Registros de origem
==============================
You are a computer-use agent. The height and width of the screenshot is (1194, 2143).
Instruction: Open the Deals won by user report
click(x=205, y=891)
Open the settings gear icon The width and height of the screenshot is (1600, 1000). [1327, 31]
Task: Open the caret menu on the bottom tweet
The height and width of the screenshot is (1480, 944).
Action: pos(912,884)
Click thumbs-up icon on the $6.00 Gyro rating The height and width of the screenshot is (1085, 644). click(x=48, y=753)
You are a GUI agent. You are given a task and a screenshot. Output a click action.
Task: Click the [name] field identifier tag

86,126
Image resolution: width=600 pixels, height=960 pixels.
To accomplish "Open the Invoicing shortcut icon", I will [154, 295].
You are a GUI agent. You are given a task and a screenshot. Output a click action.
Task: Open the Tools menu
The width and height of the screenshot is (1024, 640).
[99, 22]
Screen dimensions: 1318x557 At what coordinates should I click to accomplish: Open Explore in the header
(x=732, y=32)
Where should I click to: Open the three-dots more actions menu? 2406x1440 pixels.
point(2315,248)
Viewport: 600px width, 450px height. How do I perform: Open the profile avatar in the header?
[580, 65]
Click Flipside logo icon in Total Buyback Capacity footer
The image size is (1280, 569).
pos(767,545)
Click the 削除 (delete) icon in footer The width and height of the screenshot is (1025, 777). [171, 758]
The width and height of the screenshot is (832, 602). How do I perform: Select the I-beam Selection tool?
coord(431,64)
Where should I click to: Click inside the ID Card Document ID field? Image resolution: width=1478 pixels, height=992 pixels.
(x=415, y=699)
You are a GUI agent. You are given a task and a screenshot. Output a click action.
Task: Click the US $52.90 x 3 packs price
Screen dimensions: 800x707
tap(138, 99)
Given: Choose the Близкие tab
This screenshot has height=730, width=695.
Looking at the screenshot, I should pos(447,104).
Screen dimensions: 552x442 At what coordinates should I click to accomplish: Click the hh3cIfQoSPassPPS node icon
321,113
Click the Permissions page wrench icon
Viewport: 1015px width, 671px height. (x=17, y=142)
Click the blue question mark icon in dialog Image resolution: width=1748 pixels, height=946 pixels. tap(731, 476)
==============================
### REQUISITOS DO EXERCÍCIO
Selecione e copie todas as linhas dos registros de origem que contêm a palavra "Where", distinguindo maiúsculas de minúsculas.

### SOLUÇÃO
Where should I click to: Open the three-dots more actions menu? 2406x1440 pixels.
Where should I click to: Click inside the ID Card Document ID field? Image resolution: width=1478 pixels, height=992 pixels.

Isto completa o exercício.